The details of other embodiments are included in the detailed description and drawings.

According to the embodiments of the present invention as described above, it is possible to provide an RFID-based warehouse management system that can efficiently utilize the space in the warehouse.

In addition, by identifying the status information of the pallet in the warehouse can provide an RFID-based warehouse management system that can maintain the pallet location information in the warehouse with high reliability.

That is, when the RFID tag attached to the box in the warehouse is recognized by a plurality of readers, by comparing the recognition rate of the box to determine the location of the box, it is possible to manage the location of the box with improved reliability.

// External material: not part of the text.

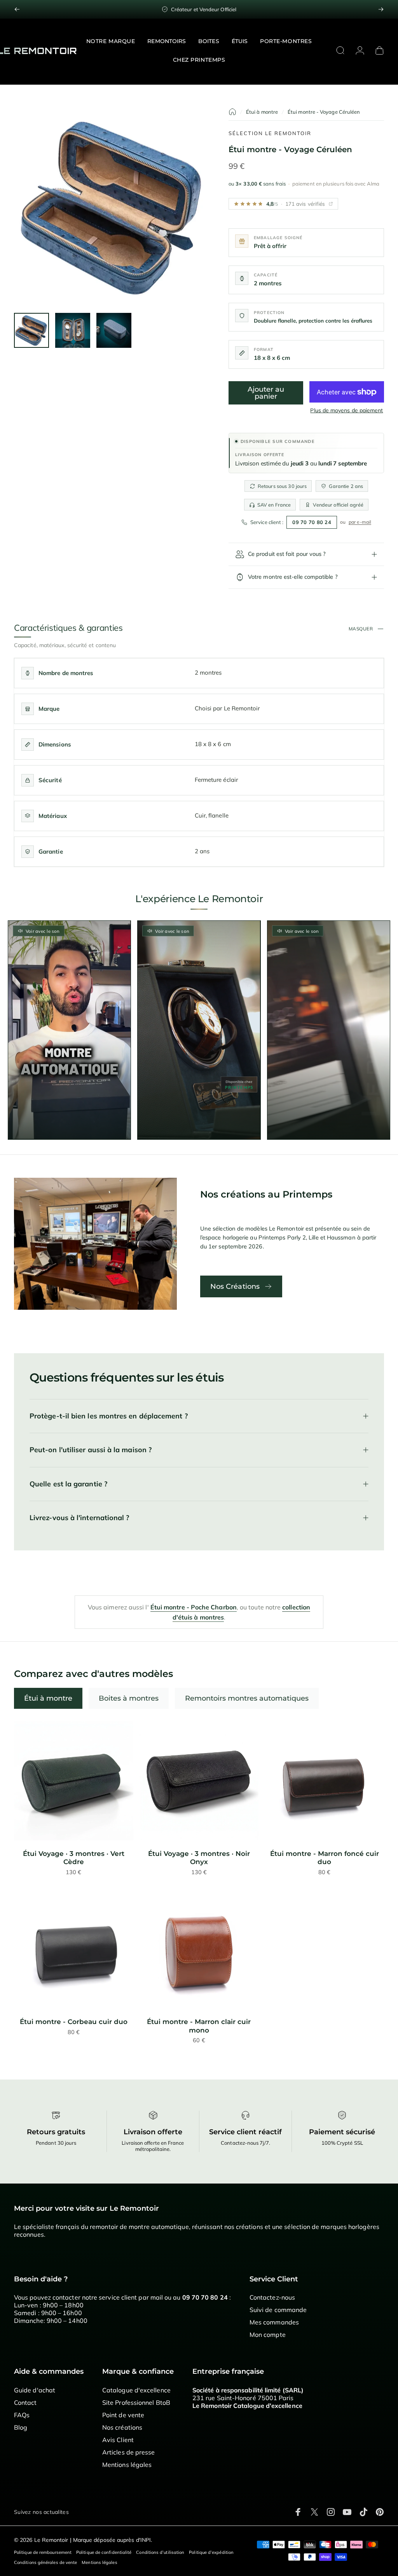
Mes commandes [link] (274, 2322)
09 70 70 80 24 (311, 522)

In addition, it is possible to provide an RFID-based warehouse management system that can prevent the excessive load on the server by updating the position of the box as needed in accordance with the box entry and exit changes.

The effects according to the present invention are not limited by the contents exemplified above, and more various effects are included in the specification.

1 is a diagram illustrating an RFID-based warehouse management system according to an embodiment of the present invention.
2 is a view schematically showing the configuration of the warehouse of FIG.
3 is a view showing a configuration in which a box is placed in the warehouse of FIG.
4 and 5 are diagrams illustrating an RFID reading structure of a box stacked in a predetermined area of the warehouse of FIG. 3.
6 to 8 are views illustrating a positioning process based on a recognition rate of a box stacked in a predetermined area of the warehouse of FIG. 3.
9 is a diagram illustrating an RFID-based warehouse management system according to another embodiment of the present invention.
10 and 11 are flowcharts illustrating a box position recalculation order of the RFID-based warehouse management system of FIG. 9.

Advantages and features of the present invention and methods for achieving them will be apparent with reference to the embodiments described below in detail with the accompanying drawings. The present invention may, however, be embodied in many different forms and should not be construed as limited to the embodiments set forth herein. Rather, these embodiments are provided so that this disclosure will be thorough and complete, and will fully convey the scope of the invention to those skilled in the art. To fully disclose the scope of the invention to those skilled in the art, and the invention is only defined by the scope of the claims. Like reference numerals refer to like elements throughout.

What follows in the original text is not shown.